NPFMC Will Take Up Bering Sea Salmon Bycatch

Bering Sea king and chum salmon bycatch will be under discussion again by federal fishery managers when the North Pacific Fishery Management Council convenes its summer meeting in Nome from June 4 to June 10.

The subject is a highly emotional one, often pitting harvesters of pollock in the Bering Sea against both commercial and subsistence harvesters, particularly with the decline of Chinook salmon runs so severe that there will be no commercial fishery for the kings.

At this meeting the council will be listening to a staff prepared discussion paper analyzing potential changes to the current king salmon bycatch management plan. The discussion paper will also cover an overview of modifications to goals and objectives of the program needed to incorporate chum salmon bycatch into the existing incentive program agreements. These include shortening the pollock season, requiring salmon excluders and additional constraints on the fleet when bycatch rates are high.

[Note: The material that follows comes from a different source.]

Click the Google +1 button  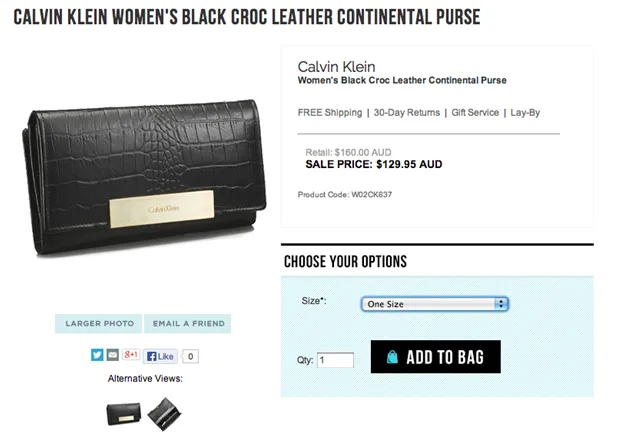[x=130, y=355]
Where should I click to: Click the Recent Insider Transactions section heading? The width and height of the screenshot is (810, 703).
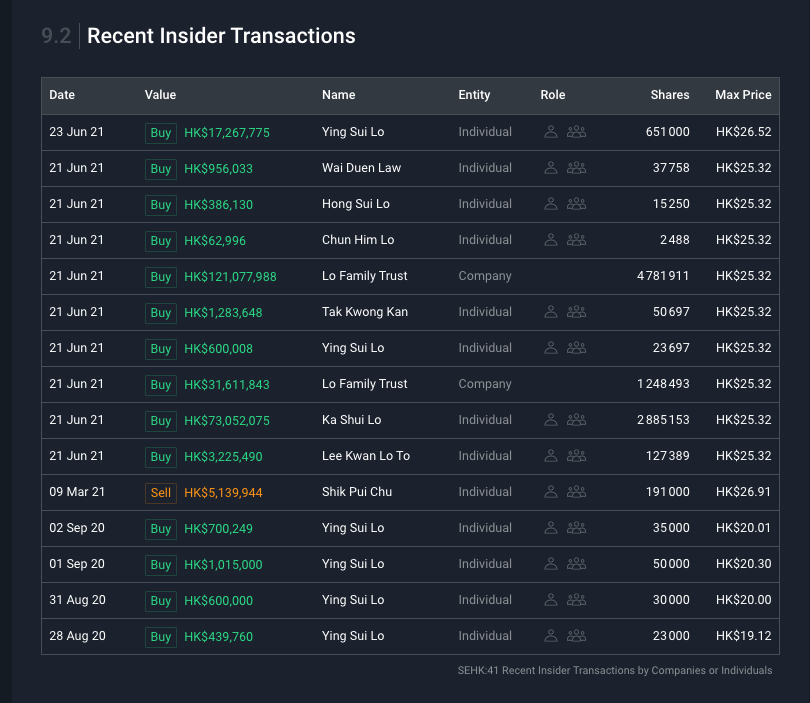pyautogui.click(x=221, y=36)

The council expects to post that discussion paper by mid-May onto the council website,

During the council’s April meeting in Anchorage, the Bering Sea pollock industry provided their annual reports on their respective sector incentive program agreements for king salmon bycatch management, as well as a report on the current combined cooperative management of chum salmon bycatch. These reports are already available on the council website.

Amendment 91 to the fishery management plan for groundfish in the Bering Sea and Aleutian Islands combines a hard cap on the amount of king salmon that may be caught incidentally with an incentive plan agreement and a performance standard designed to minimize bycatch to the extent practicable in all years and prevent bycatch from reaching the limit in most years. Regulations implementing Amendment 91 require participants engaged in an incentive plan agreement to provide an annual report to the federal council detailing their incentive measures and evaluating their effectiveness.

Council staff noted that the majority of king salmon bycatch in the Being Sea is from the aggregate coastal western Alaska stock grouping which includes rivers from Norton Sound to Bristol Bay, including the middle and lower Yukon and the Kuskokwim Rivers.